Ia juga berpendapat bahwa sangat lumrah bila pers berpihak dalam Pemilu, asalkan keberpihakan tersebut selaras dengan idealisme pers yang tercermin dari kebijakan redaksionalnya. Ia mencontohkan bahwa di negara demokrasi pertama di dunia seperti Amerika Serikat, persnya terbelah antara pendukung Republik dan Demokrat, sesuai dengan idealisme pers dalam memandang ideologi partai. “Namun, ada ranah ideal di mana Pemilu harus dikawal,” tegasnya.
Menurut KH Chriswanto, ranah ideal di mana pers harus bekerja keras adalah memantau pelanggaran-pelanggaran Pemilu, baik terhadap parpol yang didukung maupun yang tidak mereka dukung. Ia pun menyebutkan pelanggaran yang berpotensi terjadi dalam Pemilu, seperti kampanye di luar jadwal pemilu, memberikan keterangan palsu laporan dana kampanye, pemasangan alat peraga kampanye tak sesuai ketentuan, penggunaan fasilitas atau anggaran pemerintah untuk kampanye, memalsukan data pemilih, menggagalkan pemungutan suara, memberikan suara lebih dari satu kali, memaksa seseorang memberikan suara, politik uang, memanipulasi hasil pemungutan suara, hingga keberpihakan aparatur negara terhadap peserta pemilu.
“Setidaknya terdapat 77 jenis pelanggaran Pemilu sebagaimana pasal 488 sampai 553 UU Pemilu. Maka, pers harus kritis dalam memantau. Saya pikir, tak satupun parpol atau capres-cawapres menginginkan kecurangan dalam memenangi Pemilu.
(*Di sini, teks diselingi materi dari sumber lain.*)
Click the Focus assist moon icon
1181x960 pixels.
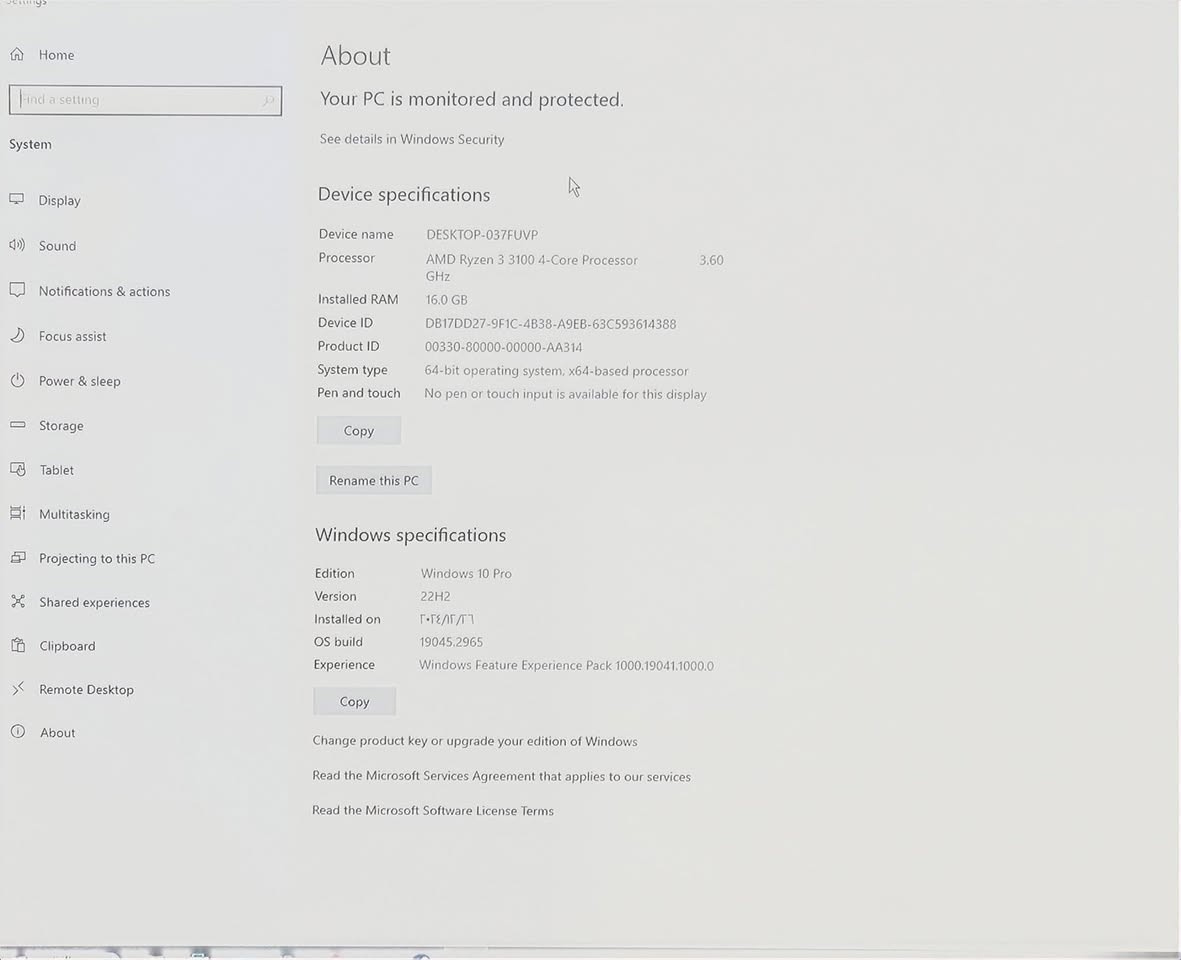pos(17,336)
Mereka yang berlaga dalam Pemilu 2024 adalah para negarawan dan putra-putra terbaik bangsa,” ungkap KH Chriswanto.
Menanggapi Pemilu 2024, Ketua DPP LDII Bidang Komunikasi, Informasi, dan Media (KIM) Rulli Kuswahyudi mengatakan bahwa Pemilu 2024 adalah momentum bagi generasi muda untuk belajar politik, belajar mengenai demokrasi, dan juga belajar komunikasi, bagaimana penggunaan media massa dan media sosial yang dilakukan para capres dan caleg.
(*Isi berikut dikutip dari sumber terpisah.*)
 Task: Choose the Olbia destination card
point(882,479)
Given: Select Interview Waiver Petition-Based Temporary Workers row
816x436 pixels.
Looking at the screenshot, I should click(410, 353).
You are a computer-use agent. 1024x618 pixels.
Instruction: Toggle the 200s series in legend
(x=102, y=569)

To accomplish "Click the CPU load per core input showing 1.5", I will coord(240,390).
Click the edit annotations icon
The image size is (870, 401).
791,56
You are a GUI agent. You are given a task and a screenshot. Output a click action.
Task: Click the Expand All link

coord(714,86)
Rulli mengutip data Komisi Pemilihan Umum (KPU) bahwa total pemilih dari kelompok generasi milenial dan generasi Z berjumlah lebih dari 113 juta pemilih. “Kedua generasi ini jumlahnya separuh lebih dan mendominasi pemilih Pemilu 2024. Jumlahnya setara dengan 56,45 persen dari total keseluruhan pemilih,” tuturnya.
Belajar politik dan komunikasi dalam Pemilu menurut Rulli juga sekaligus belajar tentang perjalanan bangsa. Dengan demikian mereka tidak menjadi korban manipulasi informasi, pemelintiran sejarah, propaganda hitam, dan hoaks sebelum menentukan pilihannya.
Di era post truth, kebenaran bukan sebatas ditentukan oleh fakta tapi persepsi. Inilah yang membahayakan jalannya demokrasi, sekaligus mampu memecah-belah persatuan bangsa, “Pemilu adalah pesta demokrasi, dalam pesta semua riang gembira. Jangan sampai justru terpecah-belah dengan fitnah. Karena persatuan dan kesatuan bangsa inilah yang menjadikan Indonesia tetap utuh. Mari kita beramal sholeh dengan riang gembira untuk Indonesia,” pungkas Rulli saat ditemui di sela-sela Pelatihan Jurnalistik batch 6 yang diadakan DPP LDII di Ponpes Minhajurrosyidin, Jakarta, 2-4 Februari lalu.